Ricardo Fernández Barrueco (born 1965) is a Venezuelan businessman, whose net worth was estimated in 2005 at $1.6bn with "a web of 270 companies in industries as diverse as tuna-fishing and banking". Fernandez' Proarepa Group (nationalised in January 2010) is one of the largest suppliers to the Venezuelan Mercal chain of subsidised state-owned supermarkets.

Barrueco began his career as the owner of a small Venezuelan trucking company. During the Venezuelan general strike of 2002–2003, Barrueco quickly rose to prominence when he aided the government by lending them his vehicles to support the government's attempts to maintain food distribution during the strike. Barrueco received death threats at the time. The distribution network developed during the strike later became the Mercal chain of subsidised state-owned supermarkets.

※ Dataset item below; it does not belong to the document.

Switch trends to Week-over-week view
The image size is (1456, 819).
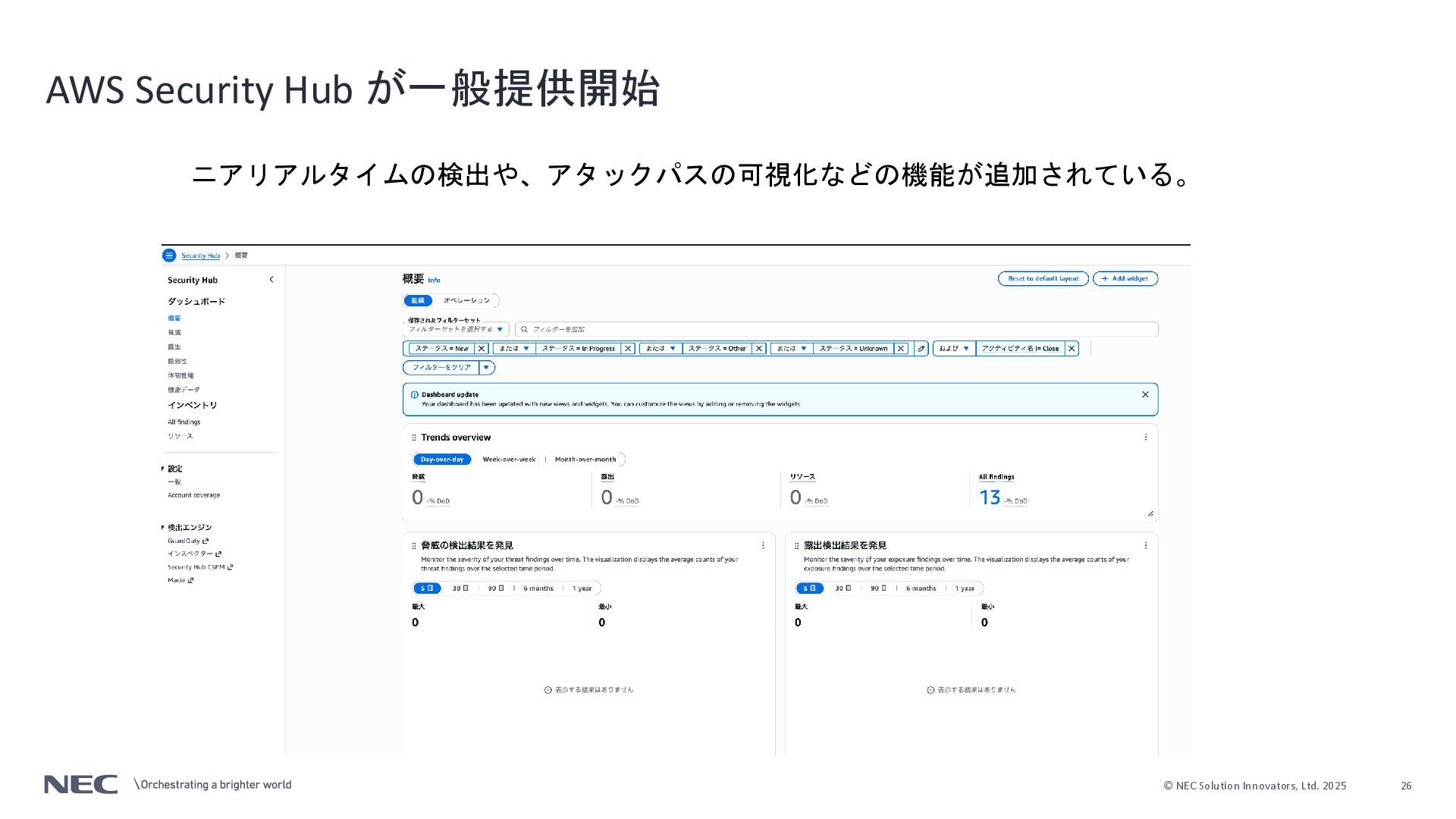click(x=509, y=460)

In mid-2009, Fernandez acquired Digitel GSM from Oswaldo Cisneros for $800m. In September and October 2009, Fernandez led a group of investors in taking over four banks - Canarias, Confederado, Bolívar and BanPro - together accounting for 5.7 percent of Venezuela's banking sector. In late 2009 Fernandez was arrested in Venezuela for a variety of charges, including misappropriation of funds, in connection with the takeover due to liquidity problems of the four banks acquired by Fernandez. He still remains in custody, no trial date has been set. His banks were among several that were taken over by the government during the 2009-2010 Venezuelan banking crisis; several were merged into the new Banco Bicentenario.

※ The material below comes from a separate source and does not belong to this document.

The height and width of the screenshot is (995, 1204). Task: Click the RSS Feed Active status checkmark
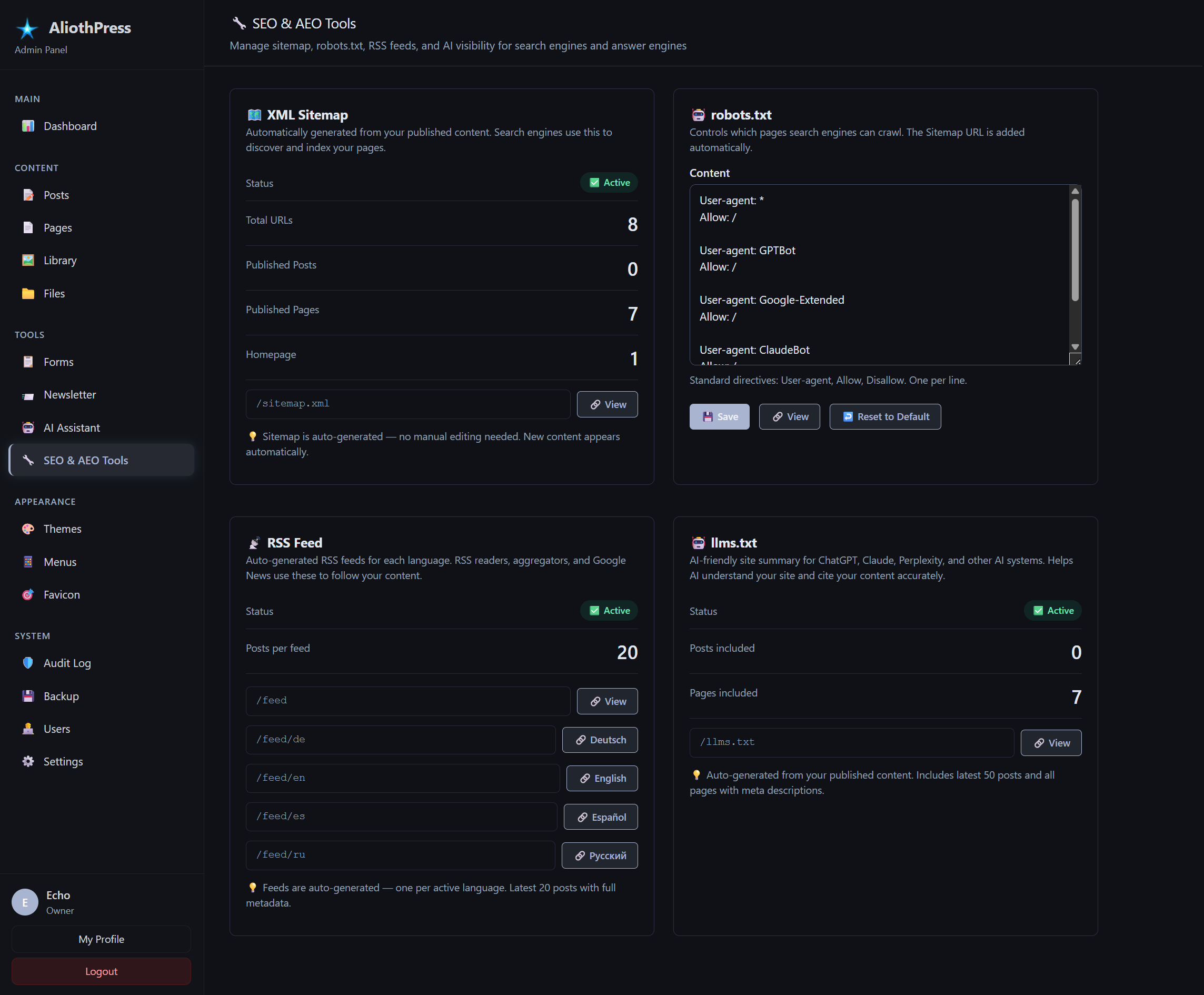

Fernandez Barrueco’s Proarepa Group supplied the Venezuelan Mercal chain of subsidized state-owned supermarkets, providing around 10% of the country's maize flour. The company was taken over by the Venezuelan government in January 2010 and placed under the control of the Unidades de Produccion Socialistas (UPS); the government aimed to double production.

Fernandez has an economics degree from Venezuela's Universidad Católica Andrés Bello.